Will R. BARNET
Will Barnet was born in Beverly, Massachusetts, and studied at the Boston Museum of Fine Arts School and then at the Art Students League in New York. He cites Daumier as his first great inspiration at the age of 14, both for "his profound vision of life and his unequalled draftsmanship." From the earliest years Barnet valued concept equally with technique. Printmaking gave him a wider, freer means of expression although painting has remained another important medium throughout his career.
His work of the 1930s and 1940s deals with the social themes in the forefront of the depression era, but also the more personal theme of the mother and child.

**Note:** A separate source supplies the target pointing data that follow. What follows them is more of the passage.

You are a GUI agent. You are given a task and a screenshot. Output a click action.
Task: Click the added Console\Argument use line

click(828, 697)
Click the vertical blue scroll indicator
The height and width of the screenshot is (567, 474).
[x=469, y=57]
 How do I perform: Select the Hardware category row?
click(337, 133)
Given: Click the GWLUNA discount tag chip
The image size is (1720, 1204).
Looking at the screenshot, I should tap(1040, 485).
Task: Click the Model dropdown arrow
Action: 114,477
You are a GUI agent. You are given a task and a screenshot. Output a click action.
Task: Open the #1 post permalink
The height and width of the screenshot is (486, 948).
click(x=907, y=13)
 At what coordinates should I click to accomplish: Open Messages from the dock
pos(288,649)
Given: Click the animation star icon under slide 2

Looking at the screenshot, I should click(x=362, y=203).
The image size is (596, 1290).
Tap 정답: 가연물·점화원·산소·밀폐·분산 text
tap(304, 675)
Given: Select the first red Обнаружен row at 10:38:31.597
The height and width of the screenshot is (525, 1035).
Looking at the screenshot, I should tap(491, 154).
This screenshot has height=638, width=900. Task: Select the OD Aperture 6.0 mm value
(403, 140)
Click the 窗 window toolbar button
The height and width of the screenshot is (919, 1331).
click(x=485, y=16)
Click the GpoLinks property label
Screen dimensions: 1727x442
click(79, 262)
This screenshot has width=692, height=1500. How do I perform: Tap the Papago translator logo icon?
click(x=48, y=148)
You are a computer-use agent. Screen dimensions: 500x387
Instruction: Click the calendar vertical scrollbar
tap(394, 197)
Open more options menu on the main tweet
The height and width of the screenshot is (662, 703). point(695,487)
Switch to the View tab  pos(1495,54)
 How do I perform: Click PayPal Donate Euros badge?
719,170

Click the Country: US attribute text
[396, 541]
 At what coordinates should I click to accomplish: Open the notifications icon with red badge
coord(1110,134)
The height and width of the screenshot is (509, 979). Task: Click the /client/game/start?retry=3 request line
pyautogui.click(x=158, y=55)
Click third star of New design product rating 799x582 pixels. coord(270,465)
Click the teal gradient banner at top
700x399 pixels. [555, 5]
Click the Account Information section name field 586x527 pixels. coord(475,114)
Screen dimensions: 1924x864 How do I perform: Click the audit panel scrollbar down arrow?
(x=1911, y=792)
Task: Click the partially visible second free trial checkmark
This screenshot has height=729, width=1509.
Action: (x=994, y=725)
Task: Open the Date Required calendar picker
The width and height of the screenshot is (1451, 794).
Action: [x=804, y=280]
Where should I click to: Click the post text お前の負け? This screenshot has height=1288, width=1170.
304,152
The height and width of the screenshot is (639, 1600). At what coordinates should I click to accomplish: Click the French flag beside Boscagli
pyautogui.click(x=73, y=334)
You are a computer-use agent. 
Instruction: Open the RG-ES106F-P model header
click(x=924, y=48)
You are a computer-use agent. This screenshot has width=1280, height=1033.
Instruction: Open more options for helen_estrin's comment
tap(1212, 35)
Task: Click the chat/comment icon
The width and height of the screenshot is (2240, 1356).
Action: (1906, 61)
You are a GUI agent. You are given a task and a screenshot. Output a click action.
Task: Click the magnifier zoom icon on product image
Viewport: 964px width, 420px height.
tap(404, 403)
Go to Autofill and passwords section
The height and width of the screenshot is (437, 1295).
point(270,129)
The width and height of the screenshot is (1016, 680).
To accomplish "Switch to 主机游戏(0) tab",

He later taught art at such leading American schools as Yale University, Cornell University, and the Art Students League. Among his students at the Art Students league (1936-1981) nd at Cooper Union (1948 - 1978) and as a visiting professor at many colleges. Among his students at Copper Union wer Mark Rothko and Cy Twombly. Christopher B. Crosman, director of the Farnworth Museum, states the mark of a great tacher is "to insist on individual integrity and the value of finding one's own vision and artistic voice." Crosman calss Barnet "one of the art world's great humanitarians-mentor, exemplar, helping hand, and wise friend (Will Barnet: The nineties).
A prolific graphic artist, Barnet changed his style significantly at different points in his career. His earliest works were influenced by expressionism; they were followed by abstract works in the 1950s and 1960s, and finally evolved into more figurative works of silhouetted forms set against geometrically designed backgrounds. Barnet has worked in most print media and is recognized for his command of all techniques. His work has been exhibited in prominent museums and galleries in the United States and Canada and is included in many prestigious collections, including the Metropolitan Museum of Art and the Guggenheim Museum in New York and the Boston Museum of Fine Arts.
Barnet's impressive exhibition record extends from 1934 to 2002. His work is in the collections of American's major museums, including the Albright-Knox Art Gallery; Art Institute of Chicago,; Corcoran Gallery of Art; Solomon R. Guggenheim Museum; Metropolitan Museum of Art; Museum of Modern Art; Museum of Fine Art, Boston; National Gallery of Art; Phillips Collection; Seattle Art Museum; and the Whitney Museum of American Art.
Tomar sums up Barnet's long and distinguished career concluding, " His oeuvre provides a microcosm of modern movements in the history of American art and of the development of printmaking as a fine art form from 1930 through the 20th centrury."